===== Data extract =====

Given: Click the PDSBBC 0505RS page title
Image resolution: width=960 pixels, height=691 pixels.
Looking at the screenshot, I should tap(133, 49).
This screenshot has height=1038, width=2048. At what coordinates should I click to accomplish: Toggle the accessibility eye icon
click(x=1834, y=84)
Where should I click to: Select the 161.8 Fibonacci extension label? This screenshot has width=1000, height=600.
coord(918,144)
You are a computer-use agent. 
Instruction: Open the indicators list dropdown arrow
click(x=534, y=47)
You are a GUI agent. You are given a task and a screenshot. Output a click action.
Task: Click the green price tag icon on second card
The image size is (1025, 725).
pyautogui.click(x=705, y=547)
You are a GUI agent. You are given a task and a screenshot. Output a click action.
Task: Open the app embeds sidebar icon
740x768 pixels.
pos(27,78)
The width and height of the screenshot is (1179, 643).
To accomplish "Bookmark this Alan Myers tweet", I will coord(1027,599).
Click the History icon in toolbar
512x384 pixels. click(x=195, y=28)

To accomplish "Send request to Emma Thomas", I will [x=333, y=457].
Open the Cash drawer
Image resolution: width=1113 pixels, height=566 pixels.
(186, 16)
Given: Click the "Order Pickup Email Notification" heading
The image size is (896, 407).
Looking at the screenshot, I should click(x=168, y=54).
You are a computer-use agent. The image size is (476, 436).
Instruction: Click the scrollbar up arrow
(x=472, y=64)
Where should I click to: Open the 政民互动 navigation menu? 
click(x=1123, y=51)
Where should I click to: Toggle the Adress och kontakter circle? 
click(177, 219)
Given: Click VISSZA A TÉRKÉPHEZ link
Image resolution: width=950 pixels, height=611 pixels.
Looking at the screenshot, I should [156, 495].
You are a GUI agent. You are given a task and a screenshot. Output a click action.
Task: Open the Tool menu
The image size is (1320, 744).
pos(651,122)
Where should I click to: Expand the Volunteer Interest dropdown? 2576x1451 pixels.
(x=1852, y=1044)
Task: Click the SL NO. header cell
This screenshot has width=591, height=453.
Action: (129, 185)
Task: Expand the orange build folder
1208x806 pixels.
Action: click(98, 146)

=====

→ **Problem requirements**: Please write the data above out again, exactly the same.

→ **Problem solution**:
Given: Click the PDSBBC 0505RS page title
Image resolution: width=960 pixels, height=691 pixels.
Looking at the screenshot, I should tap(133, 49).
This screenshot has height=1038, width=2048. At what coordinates should I click to accomplish: Toggle the accessibility eye icon
click(x=1834, y=84)
Where should I click to: Select the 161.8 Fibonacci extension label? This screenshot has width=1000, height=600.
coord(918,144)
You are a computer-use agent. 
Instruction: Open the indicators list dropdown arrow
click(x=534, y=47)
You are a GUI agent. You are given a task and a screenshot. Output a click action.
Task: Click the green price tag icon on second card
The image size is (1025, 725).
pyautogui.click(x=705, y=547)
You are a GUI agent. You are given a task and a screenshot. Output a click action.
Task: Open the app embeds sidebar icon
740x768 pixels.
pos(27,78)
The width and height of the screenshot is (1179, 643).
To accomplish "Bookmark this Alan Myers tweet", I will coord(1027,599).
Click the History icon in toolbar
512x384 pixels. click(x=195, y=28)

To accomplish "Send request to Emma Thomas", I will [x=333, y=457].
Open the Cash drawer
Image resolution: width=1113 pixels, height=566 pixels.
(186, 16)
Given: Click the "Order Pickup Email Notification" heading
The image size is (896, 407).
Looking at the screenshot, I should click(x=168, y=54).
You are a computer-use agent. The image size is (476, 436).
Instruction: Click the scrollbar up arrow
(x=472, y=64)
Where should I click to: Open the 政民互动 navigation menu? 
click(x=1123, y=51)
Where should I click to: Toggle the Adress och kontakter circle? 
click(177, 219)
Given: Click VISSZA A TÉRKÉPHEZ link
Image resolution: width=950 pixels, height=611 pixels.
Looking at the screenshot, I should [156, 495].
You are a GUI agent. You are given a task and a screenshot. Output a click action.
Task: Open the Tool menu
The image size is (1320, 744).
pos(651,122)
Where should I click to: Expand the Volunteer Interest dropdown? 2576x1451 pixels.
(x=1852, y=1044)
Task: Click the SL NO. header cell
This screenshot has width=591, height=453.
Action: (129, 185)
Task: Expand the orange build folder
1208x806 pixels.
Action: click(98, 146)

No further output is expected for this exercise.